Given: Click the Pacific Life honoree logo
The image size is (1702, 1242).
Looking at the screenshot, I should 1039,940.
--
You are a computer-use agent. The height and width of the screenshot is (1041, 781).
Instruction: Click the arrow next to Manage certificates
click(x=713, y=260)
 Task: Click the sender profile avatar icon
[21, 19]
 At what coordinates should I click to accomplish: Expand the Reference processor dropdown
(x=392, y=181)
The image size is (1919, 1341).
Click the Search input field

Task directions =>
Your answer must consist solely of the lines above between the line holding "The image size is (1919, 1341)." and the line holding "Click the Search input field", inclusive, copied exactly.

Completed exercise =>
The image size is (1919, 1341).
Click the Search input field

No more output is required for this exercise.